Investigations
1st investigations to order
serum thyroid-stimulating hormone (TSH)
Test
Normal TSH range is 0.4 to 4.0 mIU/L (may vary by laboratory standard) and levels are elevated in primary hypothyroidism.
In sub-clinical disease, levels are only mildly elevated; usually <20 mIU/L, but may also be <10 mIU/L.
Result
elevated
Investigations to consider
free serum thyroxine (T4)
Test
Usual normal free T4 range is 9.00 to 23.12 picomol/L (0.8-1.8 nanograms/dL) (may vary in different laboratories). Low free T4 with an elevated TSH is diagnostic of primary hypothyroidism.[50] Free T4 is normal in sub-clinical hypothyroidism despite a mildly elevated TSH.
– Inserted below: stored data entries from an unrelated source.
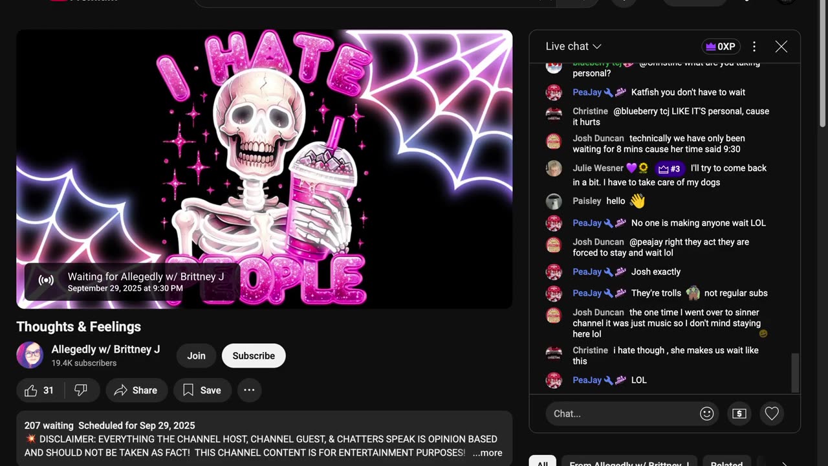This screenshot has width=828, height=466.
Task: Expand description with ...more
Action: pos(487,453)
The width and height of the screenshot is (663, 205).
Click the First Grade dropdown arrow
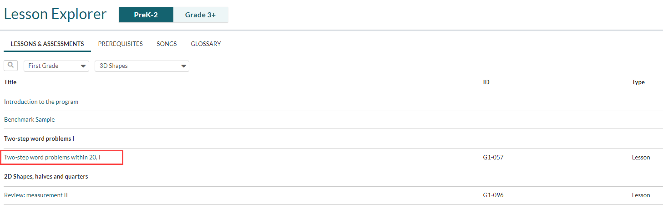click(83, 66)
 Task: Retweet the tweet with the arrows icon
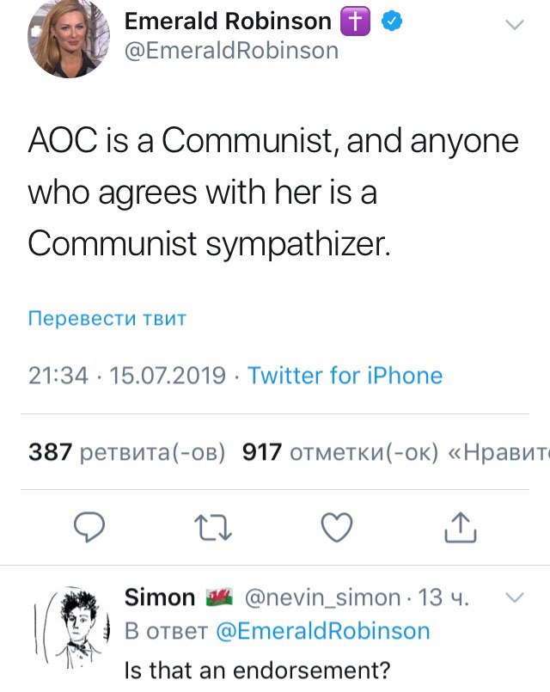212,527
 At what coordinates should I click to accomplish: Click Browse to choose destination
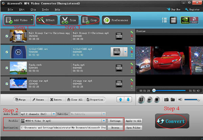[x=115, y=127]
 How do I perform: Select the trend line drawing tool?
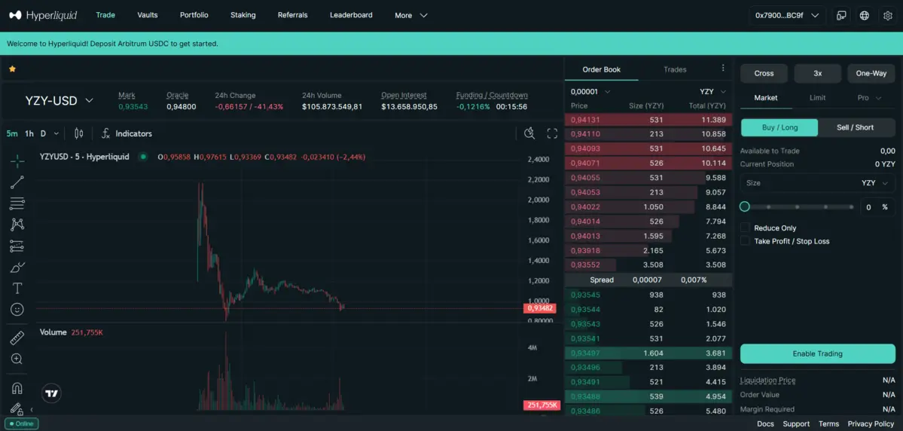(x=17, y=182)
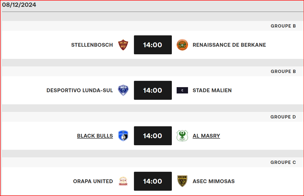Click the 14:00 box for Black Bulls fixture
This screenshot has width=304, height=196.
[153, 136]
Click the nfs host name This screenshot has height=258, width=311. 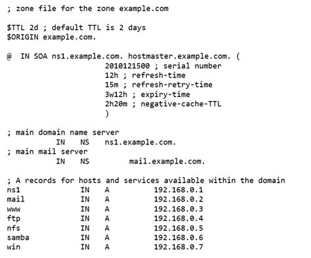click(14, 228)
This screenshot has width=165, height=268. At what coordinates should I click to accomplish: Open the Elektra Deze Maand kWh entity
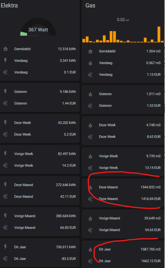tap(39, 185)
If clinical hypothyroidism is suspected and TSH is low, a free T4 should also be obtained. A low free T4 in this situation is diagnostic of secondary or central hypothyroidism.[1]
Result
low
antithyroid peroxidase antibodies (anti-TPOAbs)
FBC
Test
Recommended in assessment of patients with non-specific fatigue and weight gain. One study found patients with hypothyroidism had a higher risk of anaemia compared with euthyroid participants and suggested that a reduced thyroid function at baseline increased the risk of developing anaemia during the study follow-up; however, the underlying mechanisms of this link are unclear.[57]
Result
a mild, normocytic anaemia sometimes occurs
fasting blood glucose
Test
Recommended in assessment of patients with non-specific fatigue and weight gain. Primary hypothyroidism is associated with type 1 diabetes mellitus.[62]
Result
may be elevated
serum cholesterol
Test
Hypothyroidism increases total cholesterol and low-density lipoprotein concentrations.[2]